Penrose Limits of Orbifolds and Orientifolds

TL;DR

This paper investigates the Penrose limits of various orbifolds and orientifolds of AdS spaces, revealing the resulting wave geometries, their singularities, and possible resolutions, with applications to string theory and supergravity backgrounds.

Contribution

It provides a detailed analysis of the Penrose limits of orbifolds and orientifolds in AdS spaces, including singularity resolution and embeddings in flat space, extending previous work on pp-wave geometries.

Findings

Penrose limits produce wave geometries with orbifold singularities.

Desingularization leads to asymptotically locally pp-wave backgrounds.

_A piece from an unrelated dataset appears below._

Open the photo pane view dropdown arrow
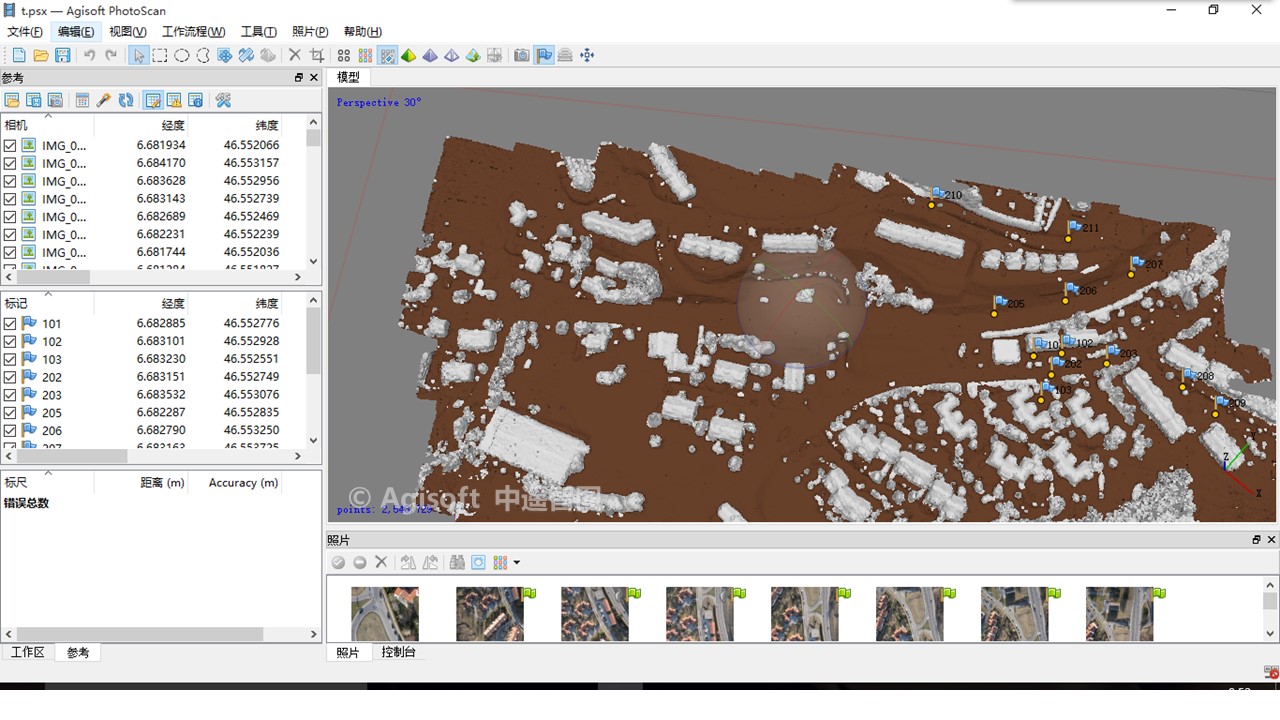This screenshot has height=720, width=1280. pyautogui.click(x=517, y=563)
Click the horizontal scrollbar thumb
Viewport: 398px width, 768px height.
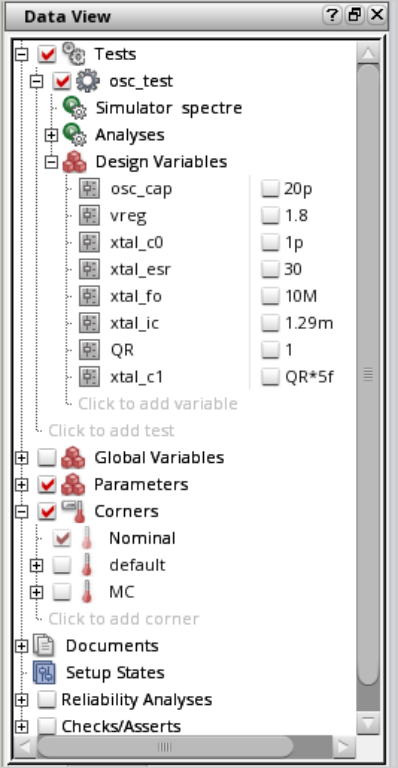tap(165, 747)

Certain singularities can be resolved by gravitational instantons.

Abstract

We study the Penrose limit of various AdS_p X S^q orbifolds. The limiting spaces are waves with parallel rays and singular wave fronts. In particular, we consider the orbifolds AdS_3 X S^3/\Gamma, AdS_5 X S^5/\Gamma and AdS_{4,7} X S^{7,4}/\Gamma where \Gamma acts on the sphere and/or the AdS factor. In the pp-wave limit, the wave fronts are the orbifolds C^2/\Gamma, C^4/\Gamma and R XC^4/\Gamma, respectively. When desingularization is possible, we get asymptotically locally pp-wave backgrounds (ALpp). The Penrose limit of orientifolds are also discussed. In the AdS_5 X RP^5 case, the limiting singularity can be resolved by an Eguchi-Hanson gravitational instanton. The pp-wave limit of D3-branes near singularities in F-theory is also presented. Finally, we give the embedding of D-dimensional pp-waves in flat M^{2,D} space.